→ **Requirement**
The listing below must be given again in full, exactly.
*** Block opens ***
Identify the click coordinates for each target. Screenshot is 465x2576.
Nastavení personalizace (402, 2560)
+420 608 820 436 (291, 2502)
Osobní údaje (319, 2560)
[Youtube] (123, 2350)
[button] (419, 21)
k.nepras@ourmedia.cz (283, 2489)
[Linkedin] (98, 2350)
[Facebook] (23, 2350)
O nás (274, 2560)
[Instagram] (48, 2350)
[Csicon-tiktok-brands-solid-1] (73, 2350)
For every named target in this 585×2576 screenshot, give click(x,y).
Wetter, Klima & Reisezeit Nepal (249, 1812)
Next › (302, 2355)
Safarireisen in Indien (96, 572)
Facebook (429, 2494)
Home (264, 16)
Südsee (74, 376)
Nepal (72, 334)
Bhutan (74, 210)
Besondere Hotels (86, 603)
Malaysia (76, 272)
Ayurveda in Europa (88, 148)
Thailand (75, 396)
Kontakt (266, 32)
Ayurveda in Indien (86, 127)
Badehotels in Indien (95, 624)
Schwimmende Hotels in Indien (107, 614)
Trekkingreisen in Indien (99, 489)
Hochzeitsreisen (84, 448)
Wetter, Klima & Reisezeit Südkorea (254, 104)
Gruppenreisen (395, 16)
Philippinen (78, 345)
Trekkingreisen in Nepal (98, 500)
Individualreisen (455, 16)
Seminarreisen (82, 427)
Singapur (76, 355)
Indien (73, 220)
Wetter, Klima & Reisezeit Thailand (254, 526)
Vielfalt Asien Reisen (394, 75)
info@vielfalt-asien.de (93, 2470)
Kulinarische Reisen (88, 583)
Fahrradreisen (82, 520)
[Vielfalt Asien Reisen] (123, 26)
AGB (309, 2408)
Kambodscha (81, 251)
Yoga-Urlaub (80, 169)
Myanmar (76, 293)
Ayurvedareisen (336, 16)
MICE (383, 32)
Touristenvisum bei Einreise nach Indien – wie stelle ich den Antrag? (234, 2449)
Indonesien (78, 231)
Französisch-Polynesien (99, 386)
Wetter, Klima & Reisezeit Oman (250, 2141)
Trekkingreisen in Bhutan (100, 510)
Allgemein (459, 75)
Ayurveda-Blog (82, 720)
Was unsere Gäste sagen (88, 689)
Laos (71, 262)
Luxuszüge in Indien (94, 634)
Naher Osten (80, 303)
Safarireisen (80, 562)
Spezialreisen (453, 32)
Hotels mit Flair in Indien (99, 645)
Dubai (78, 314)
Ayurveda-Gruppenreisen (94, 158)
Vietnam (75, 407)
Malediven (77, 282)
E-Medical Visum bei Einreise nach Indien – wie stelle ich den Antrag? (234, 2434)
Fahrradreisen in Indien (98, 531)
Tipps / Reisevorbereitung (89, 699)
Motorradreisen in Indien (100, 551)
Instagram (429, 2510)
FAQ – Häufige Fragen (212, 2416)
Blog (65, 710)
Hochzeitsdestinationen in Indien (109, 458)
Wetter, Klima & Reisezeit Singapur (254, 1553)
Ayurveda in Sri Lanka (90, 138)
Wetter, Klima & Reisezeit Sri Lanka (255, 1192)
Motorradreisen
*** Block closes ***
→ **Solution below**
Identify the click coordinates for each target. Screenshot is 465x2576.
Nastavení personalizace (402, 2560)
+420 608 820 436 (291, 2502)
Osobní údaje (319, 2560)
[Youtube] (123, 2350)
[button] (419, 21)
k.nepras@ourmedia.cz (283, 2489)
[Linkedin] (98, 2350)
[Facebook] (23, 2350)
O nás (274, 2560)
[Instagram] (48, 2350)
[Csicon-tiktok-brands-solid-1] (73, 2350)
For every named target in this 585×2576 screenshot, give click(x,y).
Wetter, Klima & Reisezeit Nepal (249, 1812)
Next › (302, 2355)
Safarireisen in Indien (96, 572)
Facebook (429, 2494)
Home (264, 16)
Südsee (74, 376)
Nepal (72, 334)
Bhutan (74, 210)
Besondere Hotels (86, 603)
Malaysia (76, 272)
Ayurveda in Europa (88, 148)
Thailand (75, 396)
Kontakt (266, 32)
Ayurveda in Indien (86, 127)
Badehotels in Indien (95, 624)
Schwimmende Hotels in Indien (107, 614)
Trekkingreisen in Indien (99, 489)
Hochzeitsreisen (84, 448)
Wetter, Klima & Reisezeit Südkorea (254, 104)
Gruppenreisen (395, 16)
Philippinen (78, 345)
Trekkingreisen in Nepal (98, 500)
Individualreisen (455, 16)
Seminarreisen (82, 427)
Singapur (76, 355)
Indien (73, 220)
Wetter, Klima & Reisezeit Thailand (254, 526)
Vielfalt Asien Reisen (394, 75)
info@vielfalt-asien.de (93, 2470)
Kulinarische Reisen (88, 583)
Fahrradreisen (82, 520)
[Vielfalt Asien Reisen] (123, 26)
AGB (309, 2408)
Kambodscha (81, 251)
Yoga-Urlaub (80, 169)
Myanmar (76, 293)
Ayurvedareisen (336, 16)
MICE (383, 32)
Touristenvisum bei Einreise nach Indien – wie stelle ich den Antrag? (234, 2449)
Indonesien (78, 231)
Französisch-Polynesien (99, 386)
Wetter, Klima & Reisezeit Oman (250, 2141)
Trekkingreisen in Bhutan (100, 510)
Allgemein (459, 75)
Ayurveda-Blog (82, 720)
Was unsere Gäste sagen (88, 689)
Laos (71, 262)
Luxuszüge in Indien (94, 634)
Naher Osten (80, 303)
Safarireisen (80, 562)
Spezialreisen (453, 32)
Hotels mit Flair in Indien (99, 645)
Dubai (78, 314)
Ayurveda-Gruppenreisen (94, 158)
Vietnam (75, 407)
Malediven (77, 282)
E-Medical Visum bei Einreise nach Indien – wie stelle ich den Antrag? (234, 2434)
Fahrradreisen in Indien (98, 531)
Tipps / Reisevorbereitung (89, 699)
Motorradreisen in Indien (100, 551)
Instagram (429, 2510)
FAQ – Häufige Fragen (212, 2416)
Blog (65, 710)
Hochzeitsdestinationen in Indien (109, 458)
Wetter, Klima & Reisezeit Singapur (254, 1553)
Ayurveda in Sri Lanka (90, 138)
Wetter, Klima & Reisezeit Sri Lanka (255, 1192)
Motorradreisen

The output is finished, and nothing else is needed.